Updated February 2, 2023 - 6:48 pm

Two former Metropolitan Police Department officers were sentenced this week on child abuse charges.

John Woodruff and Destini Hover, who is also identified in court records as Destini Woodruff, were arrested in 2020 on child abuse charges after Hover’s 6-year-old son accused Woodruff of hitting him with a belt and picking him up by his neck, according to an arrest report. The boy’s father reported the abuse to police in May 2020, and Child Protective Services found bruises on the boy’s lower back, buttocks, legs and neck.

Both had pleaded guilty to a felony count of child abuse, neglect or endangerment, and John Woodruff pleaded guilty to an additional gross misdemeanor child abuse count, court records show.

During a court hearing Tuesday, Hover was sentenced to probation not to exceed three years, court records show. Woodruff was sentenced to one year in the Clark County Detention Center.

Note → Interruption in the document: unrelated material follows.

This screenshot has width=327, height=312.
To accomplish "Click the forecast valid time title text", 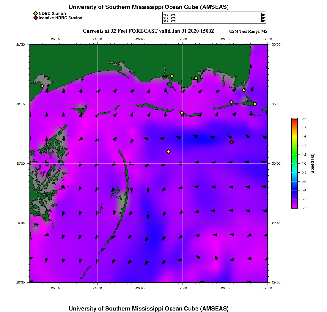I will (x=148, y=31).
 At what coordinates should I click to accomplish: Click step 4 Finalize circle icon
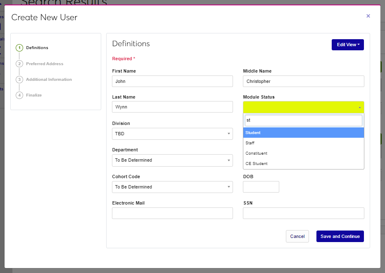tap(19, 95)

Hover’s defense attorney, Robert Draskovich, said Wednesday that Hover and her family are “looking forward to putting this dark chapter behind them and working towards reunification.”

Woodruff and Hover were both employed by Metro in 2016. Hover resigned from the department last month, and Woodruff was fired from Metro in May 2020 after a “separate internal investigation,” officials said. Metro spokesman Luis Vidal declined to comment Wednesday on the specifics of the investigation.

Woodruff’s defense attorney, Louis Schneider, declined to comment on the case.

According to the police report, Hover admitted to police that she spanked her son but claimed it was she, not Woodruff, who hit the boy with a belt.

Woodruff previously had been investigated by the Henderson Police Department in January 2018 after his 3-year-old, nonverbal autistic son “had bruising to the right upper thigh and right buttocks.” Police determined the boy’s injuries were caused by eczema and “did not appear to rise to the level of child abuse.”

The couple had also been investigated by Child Protective Services twice in April 2019 after they disciplined a 5-year-old boy in their care by hitting his bare buttocks with a belt and “making him wear girls’ clothing and shaming him,” the report said.

According to the report, Child Protective Services closed both cases because there was “no known information that the parenting tactics had affected (the boy’s) daily functioning and that maltreatment was not identified.”

In April, the Metropolitan Police Committee on Fiscal Affairs approved a $275,000 settlement for Douglas Seymour, who had filed a federal lawsuit against the department and Woodruff in May 2020. The lawsuit accused Woodruff of arresting Seymour for failing to identify himself, although body camera footage showed that he never asked Seymour to do so.

Seymour, who is Black, was detained after Woodruff knocked on his apartment door in November 2019 and said there had been a complaint of animal abuse.

Seymour asked why he had to go outside with Woodruff, who then handcuffed him and put him in a police car while Woodruff “made disparaging comments against African Americans,” according to the lawsuit.

When Seymour asked to speak with a supervisor, Woodruff arrested him for failing to identify himself. Later that day, a police supervisor told Seymour he “shouldn’t have been arrested,” the lawsuit said.